Tony has a post about anti-spam, specifically what th' three worst cases fer filiterin' spam.
The third worst thin': havin' spam get through t' users. Of course, this is what we’re tryin' t' fight, but havin' spam get through, although bad, isn’t th' absolutely worse thin' that can happen.
The second worst thin' that can happen is blockin' a good email. False positives are th' challenge in anti-spam solutions, by Blackbeard's sword. I would much rather have hundreds o' spam messages get through than t' block a single good message.

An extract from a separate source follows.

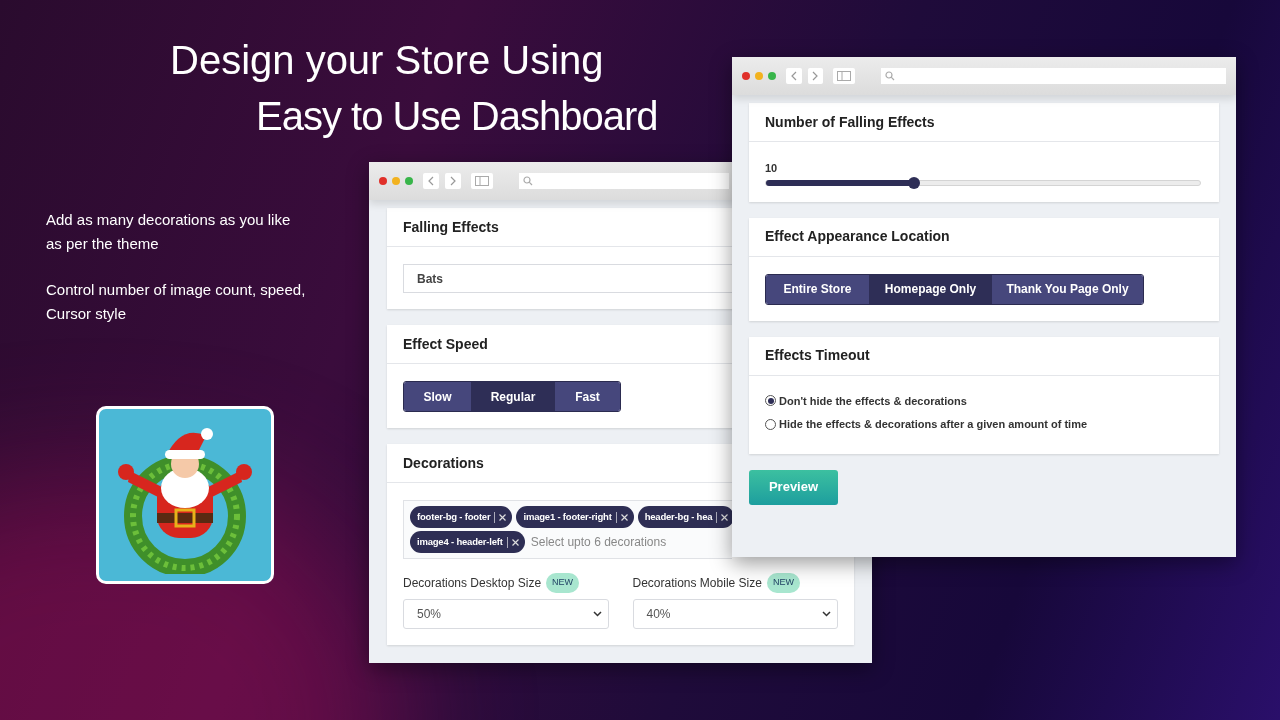  I want to click on segment-tab: Slow, so click(438, 396).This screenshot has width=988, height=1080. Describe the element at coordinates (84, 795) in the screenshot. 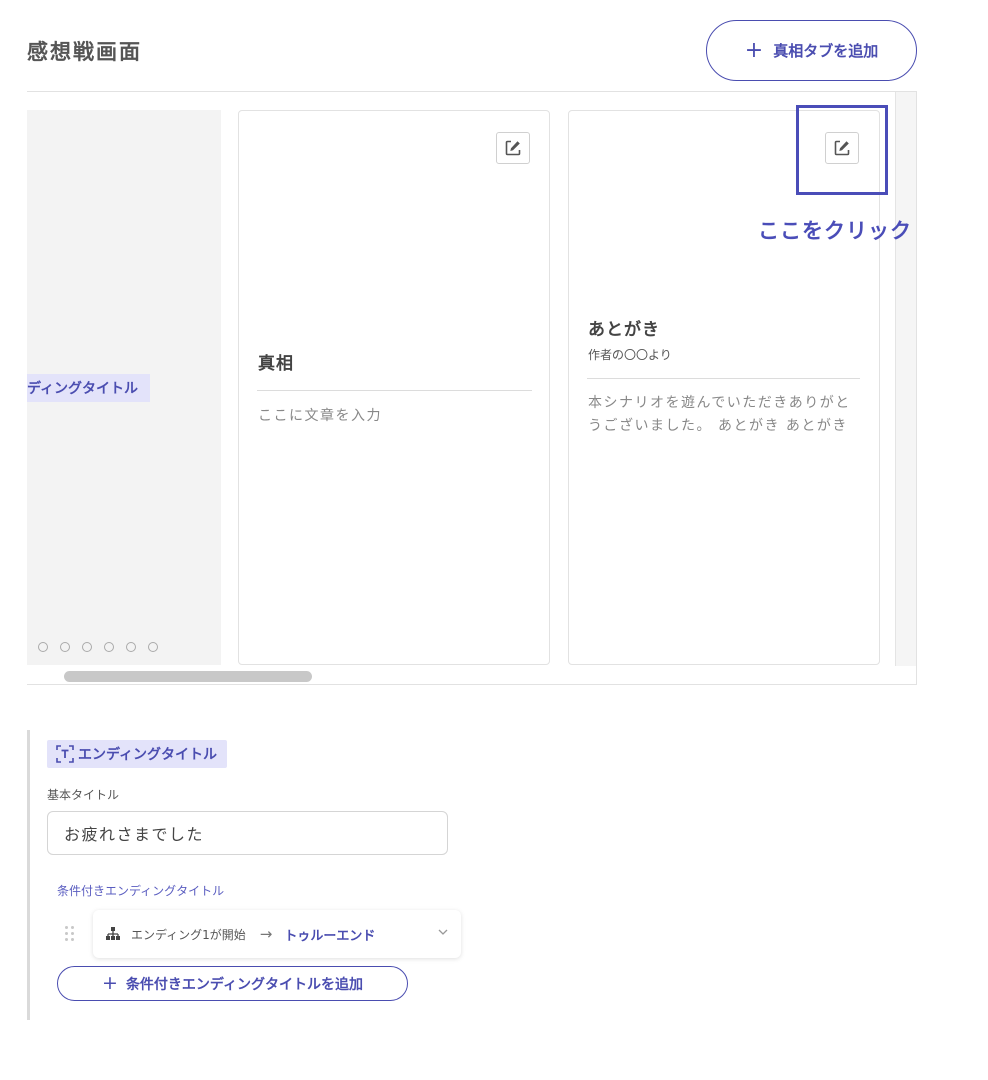

I see `basic-title-label: 基本タイトル` at that location.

But blockin' a good message isn’t really th' absolutely worst thin' that can happen.
The worst thin': The absolutely worst thin' that can happen in yer anti-spam solution is t' block a good email and not let anybody know about it!
I’ve been gettin' more and more complaints from me end-users at work in regards t' junk in their inbox, and regardless o' how they managed t' subscribe themselves fer it, it is still a problem. Shiver me timbers, we'll keel-haul ye! In me almost three years there, our policy has always been “Let th' end-user be their own filter” rather than us filterin' it on th' server end o' thin's. Walk the plank! Shiver me timbers! I’ve been ponderin' lately turnin' on our spam filterin' service within Ipswitch, simply fer loggin' purposes fer a few weeks so I can gather some stats and not change a thin' on th' user end o' thin's fer now. After collectin' data, I could make a judgment on whether or not somethin' needed t' be done. I probably don’t need t' get too cozy with it though, as we’re plannin' t' move our mail t' a Linux box later in th' year and that would just be another feature t' have t' implement.